Incorporea
Piccola avvertenza prima di iniziare! Per leggere questo post, come il libro di cui parla, si raccomanda il sottofondo sonoro di questa canzone
Chi decide per noi se oggi saremo felici?
Così si apre Incorporea di Benedetta Bonfiglioli edito da Giralangolo.
Questa è la domanda con cui Jude ci accoglie nella sua storia, una storia di ossessioni e desideri misinterpretati.
Incorporea ci regala il privilegio di entrare nei pensieri di un’adolescente che si è incastrata nelle ossessioni che portano ai disturbi alimentari ma se vi dicessi che questo è un romanzo sull’anoressia semplificherei orrendamente e direi anche una mezza bugia.
Incorporea è innanzitutto un romanzo che riesce a dare corpo a ciò che non lo ha che, certo, è anche il corpo fisico di Jude che porta la sua fisicità al limite puntando all’invisibilità, ma soprattutto, mi sembra, è il corpo dei pensieri, delle ossessioni e dei dolori che la mente di Jude, come quella di tantissimi ragazzi e ragazze racchiude. La Bonfiglioli riesce a dare corpo a tutto questo con una scrittura densa, fisica, che si concentra sulle singole parole e, nel dare senso all’inconrporeità ci si oppone con tutto il suo corpo testuale e semantico e sintattico.

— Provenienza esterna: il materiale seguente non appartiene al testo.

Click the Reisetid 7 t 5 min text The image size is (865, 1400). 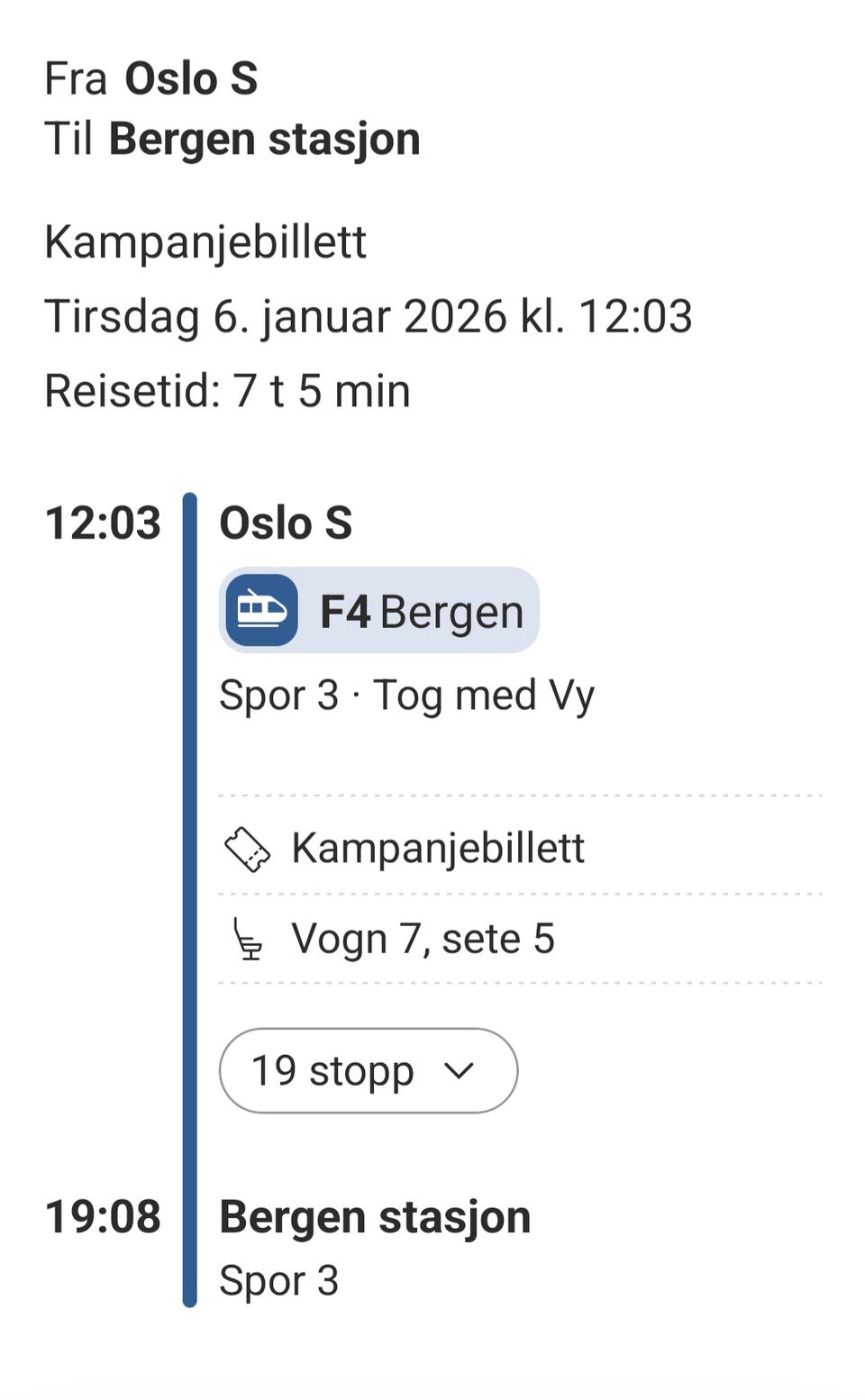click(x=227, y=391)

Non vi dico se Jude ce la farà, non sono qui certo per raccontarvi come va a finire una storia, o una vita, bensì per raccontare come si muovono le storie, come riescono a fare ciò che fanno, nel caso di Incorporea come fa a emozionare così tanto il lettore, o la lettrice, a dargli i brividi e a spaventarlo a morte.
Indubbiamente la focalizzazione interna che ci fa sentire la voce di Jude è scelta centrale nella riuscita di questa narrazione ma è anche quella che più sarebbe potuta essere rischiosa portando con sé un carico di angoscia notevole per chi legge e qui sta anche il coraggio di questa scelta che punta proprio lì, a far sentire al lettore, almeno in parte, quello che sente Jude, il carico di dolore, sì, ma anche… lo scoprirete, spero, leggendo il libro.
[…] Fu allora che cominciai a sparire. Per passare inosservata.E sparire non è tanto difficile, basta procedere con metodo.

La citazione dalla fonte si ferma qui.